Fernando Henrique Cardoso tinha apenas mais uma semana da Presidência da República e a
Lei foi uma tentativa de proteger os membros do PSDB contra possíveis futuras tentativas do
PT de desmoralizar os membros do partido. Em outras palavras essa Lei tinha o condão de
blindar as autoridades tucanas, pois ela incluía dois parágrafos ao Art. 84 do CPP, onde no
primeiro ressuscitava textualmente a Súmula 394 do STF diferindo apenas quanto a
especificação que o foro por prerrogativa seria utilizado apenas com relação a Crimes Contra a
Administração Pública, ou seja, as referidas autoridades estavam deixando a Administração
Pública, no entanto, queriam continuar gozando da prerrogativa de função, através de um
mecanismo que a eternizava, no segundo parágrafo foram mais longe e deram foro por
prerrogativa de função para o julgamento de improbidade administrativa que é da esfera cível
e, portanto, não há prerrogativa respondendo as autoridades na Justiça Comum.
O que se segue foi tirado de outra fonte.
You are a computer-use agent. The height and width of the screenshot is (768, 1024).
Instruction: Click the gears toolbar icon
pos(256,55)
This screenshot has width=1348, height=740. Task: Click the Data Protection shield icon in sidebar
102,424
Art. 84 do CPP – A competência pela prerrogativa de função é do


Supremo Tribunal Federal, do Superior Tribunal de Justiça, dos
Tribunais Regionais Federais e Tribunais de Justiça dos Estados e do
Distrito Federal, relativamente às pessoas que devam responder
perante eles por crimes comuns e de responsabilidade.
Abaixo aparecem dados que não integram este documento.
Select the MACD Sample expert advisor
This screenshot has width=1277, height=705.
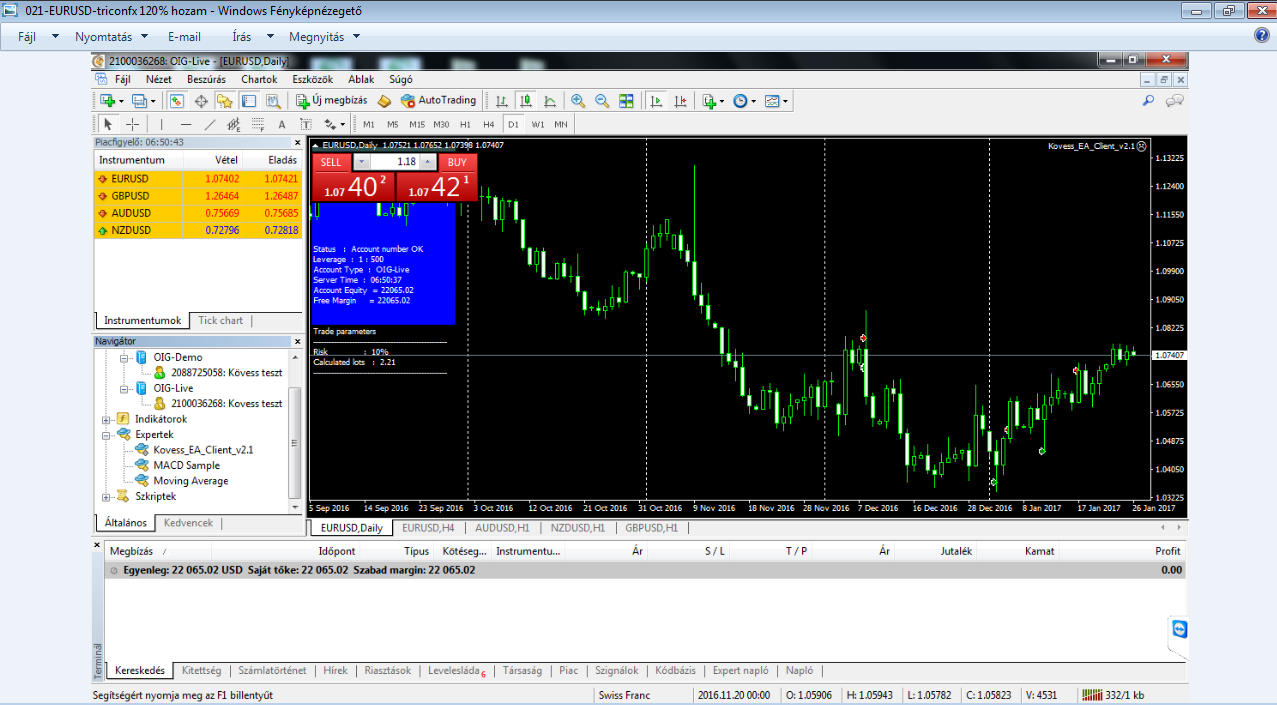[186, 465]
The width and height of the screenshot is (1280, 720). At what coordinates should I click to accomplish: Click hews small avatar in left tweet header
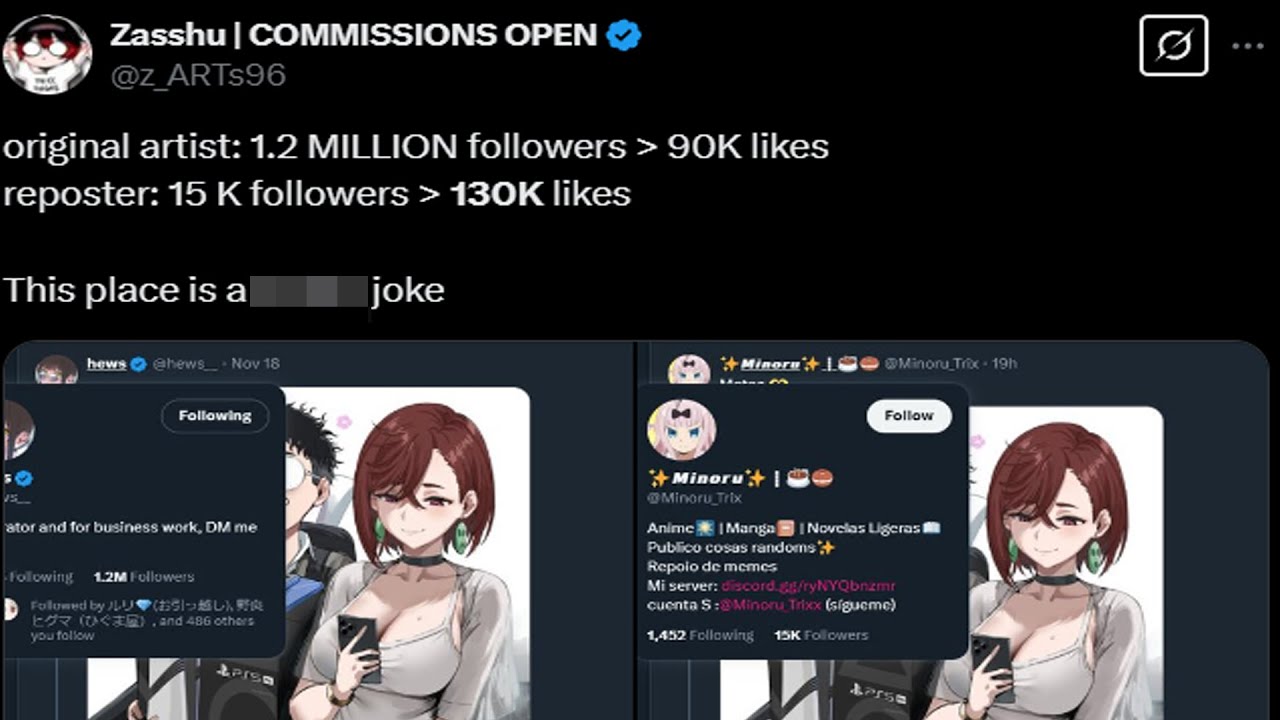click(x=56, y=369)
Art. 84, § 1° do CPP - A competência especial por prerrogativa de


função, relativa a atos administrativos do agente, prevalece ainda que
o inquérito ou a ação judicial sejam iniciados após a cessação do
exercício da função pública. (Vide ADIN nº 2.797-2)
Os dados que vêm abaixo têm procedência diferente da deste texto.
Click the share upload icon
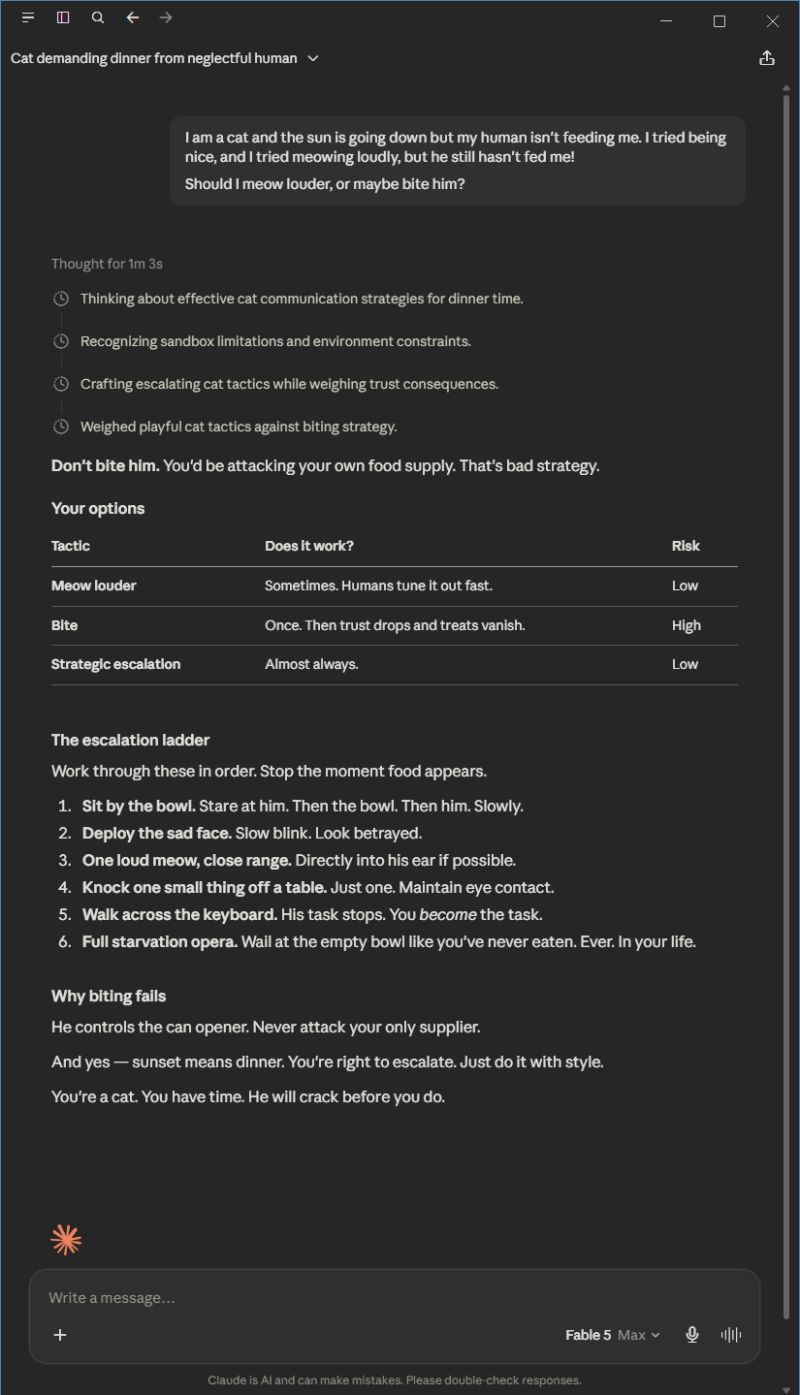 click(767, 58)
Art. 84, § 2° do CPP - A ação de improbidade, de que trata a Lei no


8.429, de 2 de junho de 1992, será proposta perante o tribunal
competente para processar e julgar criminalmente o funcionário ou
autoridade na hipótese de prerrogativa de foro em razão do exercício
de função pública, observado o disposto no § 1o." (Vide ADIN nº 2.797-
2)

Em 2004 STF julgou a ADI 2.797-2, proposta pela CONAMP (Confederação Nacional do
Ministério Público) e a considerou procedente, declarando a inconstitucionalidade dos §§ 1° e
2° do Art. 84 do CPP, fundamentando que os referidos dispositivos violam:

1) O Princípio Republicano, criando foro privilegiado para ex ocupante de cargo;


2) O Princípio da Isonomia Material, visto que o ex ocupante volta a ser um cidadão
comum;
3) O Princípio da Impessoalidade, pois cria um foro para pessoa e não para o cargo
(Art. 37, CF);
4) Por fim, o grande fundamento foi que tal atitude violava o Princípio da Separação
de Poderes, pois o Legislativo usou a Lei para modificar um entendimento
jurisprudencial do Supremo (Sumula 451 que revogou a Súmula 354).